Trump was fined $9,000 for attacking members of the judiciary, possible witnesses and family members … and then attacked the judge again, as “crooked”. So now the judge may consider, again, potentially imprisoning the former president for repeatedly refusing to abide the rules of the Third Branch of government.
(For more on this, recommend our very prescient 24sight Pod episode with Just Security fellow Adam Klasfeld, in which he diagrammed exactly why baiting the judiciary with repeated attacks is a very sharp legal strategy indeed.)
Former Trump fixer Michael Cohen, ostensibly one of the people who’s supposed to be protected by the “gag”, is making a killing on TikTok attacking Trump.

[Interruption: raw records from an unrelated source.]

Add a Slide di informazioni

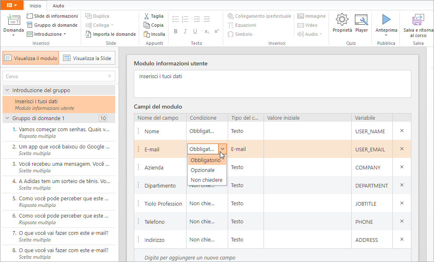tap(52, 16)
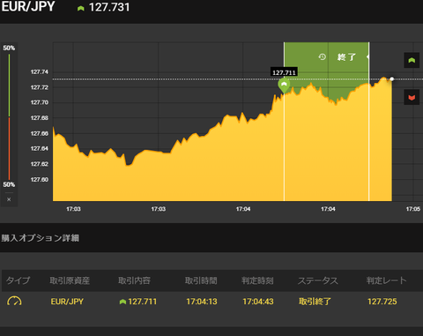The height and width of the screenshot is (336, 423).
Task: Click the 判定レート column header
Action: click(x=387, y=280)
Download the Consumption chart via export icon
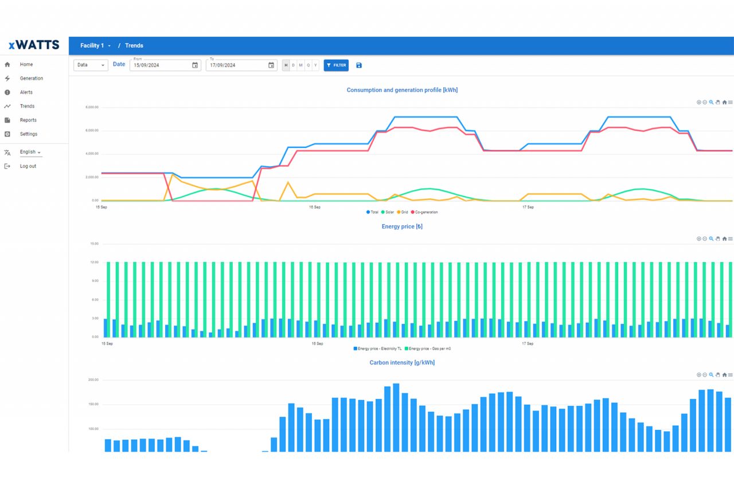 click(717, 102)
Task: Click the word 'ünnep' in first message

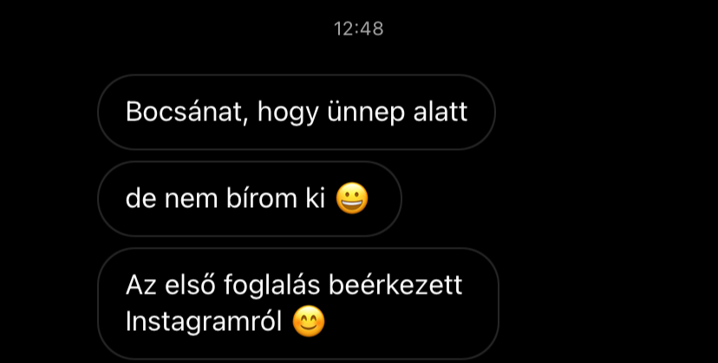Action: (x=366, y=113)
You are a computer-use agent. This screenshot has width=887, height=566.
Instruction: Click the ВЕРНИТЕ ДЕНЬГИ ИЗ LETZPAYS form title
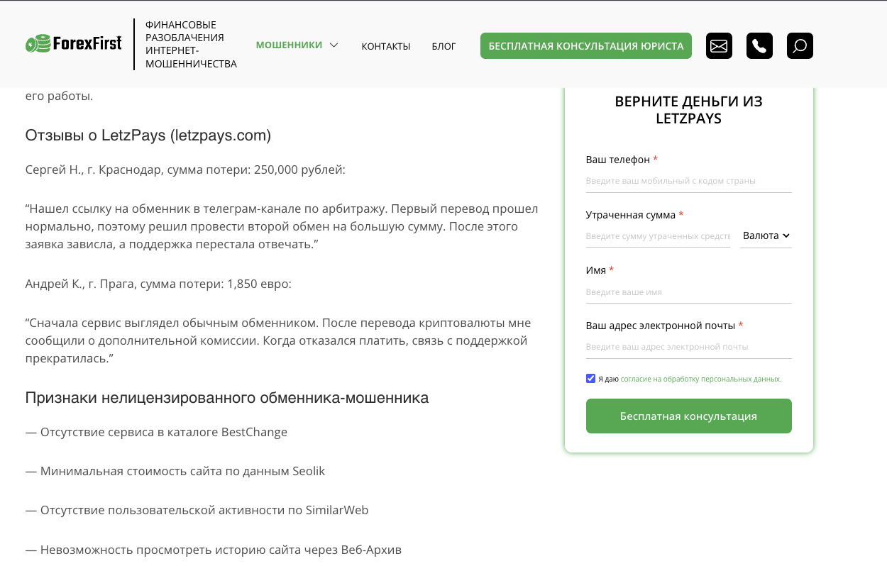[688, 111]
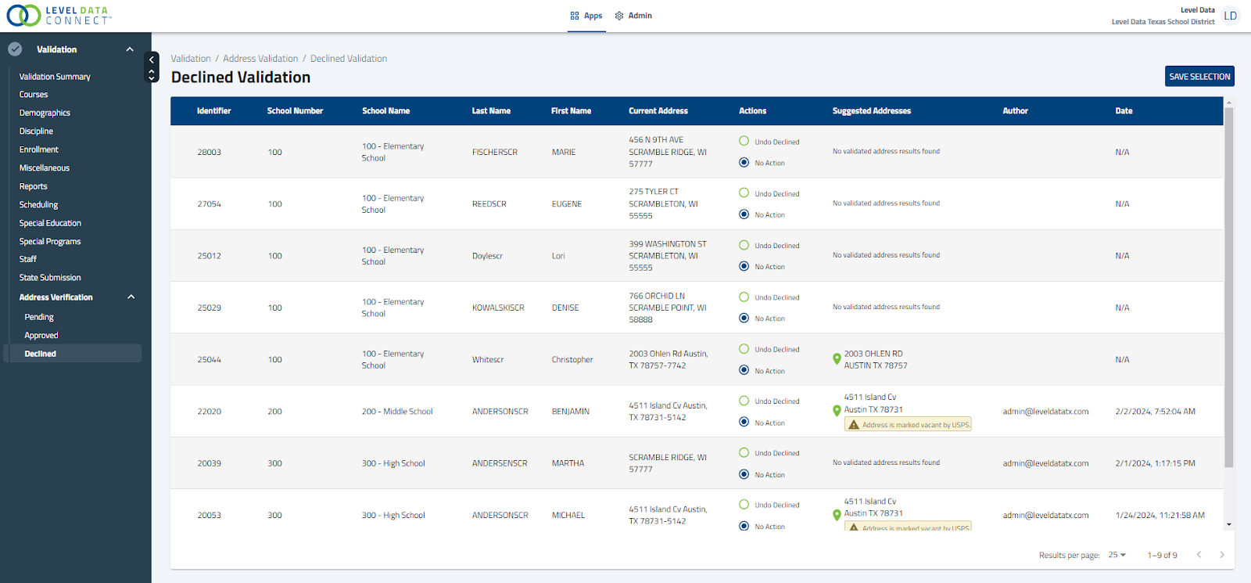The width and height of the screenshot is (1251, 583).
Task: Collapse the Validation sidebar section
Action: [x=130, y=49]
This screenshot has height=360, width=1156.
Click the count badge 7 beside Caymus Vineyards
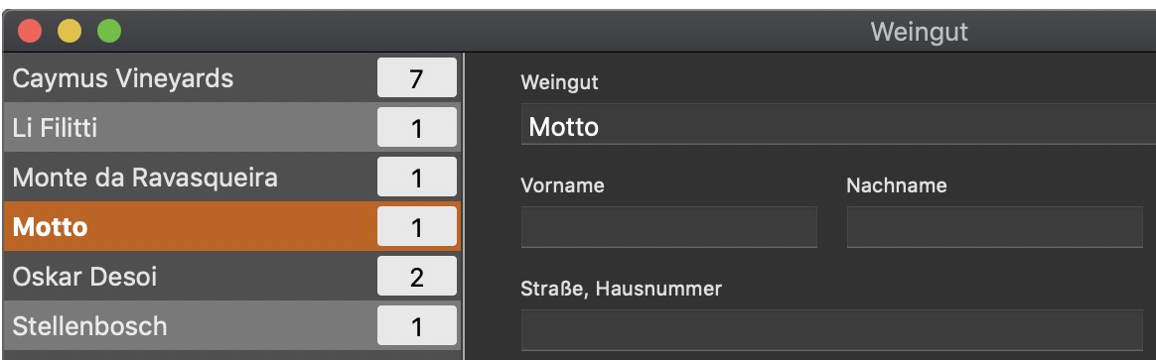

Writing in the pages of the Gray Lady, Trump surrogate Matthew Schmitz deemed that all of this is helping to build Trump into an “outlaw” in the populace, an image of an underdog — which is invaluable in politics, if it bears out.
That may be laughable to the audience of the New York Times op-ed page. But in a highly selective focus group of Uber drivers around Washington, your author found a lot of support for Trump (and not much hand-wringing) - said one, “He’s gangster.”
5 Key Bridge
A fifth victim of the Key Bridge collapse in Baltimore was pulled from the water last night, The Baltimore Banner reports.
6 Swing States
Astute political analyst and observer Kyle Kondik writes at Sabato’s Crystal Ball about the swing states flying under the radar — Nebraska and Maine.

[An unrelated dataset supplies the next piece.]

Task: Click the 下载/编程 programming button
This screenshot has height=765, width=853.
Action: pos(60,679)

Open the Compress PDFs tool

If lawmakers in Nebraska — nonpartisan, but largely in line with Republicans — change their rules to allot electoral votes statewide, removing a singular vote which almost always goes Democratic — and in Maine, where Democrats could retaliate by stripping a likely Republican electoral vote — it could end in a 269-269 tie between Trump and incumbent President Joe Biden in November.
In this hypothetical, the decision over who becomes the next president moves to the House of Representatives, where each state delegation casts one vote for president - and a simple majority wins. At this time, Republicans control 26 delegations, enough to hand a victory to Trump in this scenario.
Of note, this was the same strategy outlined by No Labels – a mashup of former top Republicans and Democrats from decades past. It was also the same strategy outlined by disbarred lawyer John Eastman to then-President Trump, with the goal of pressuring former Vice President Mike Pence into overthrowing the 2020 election.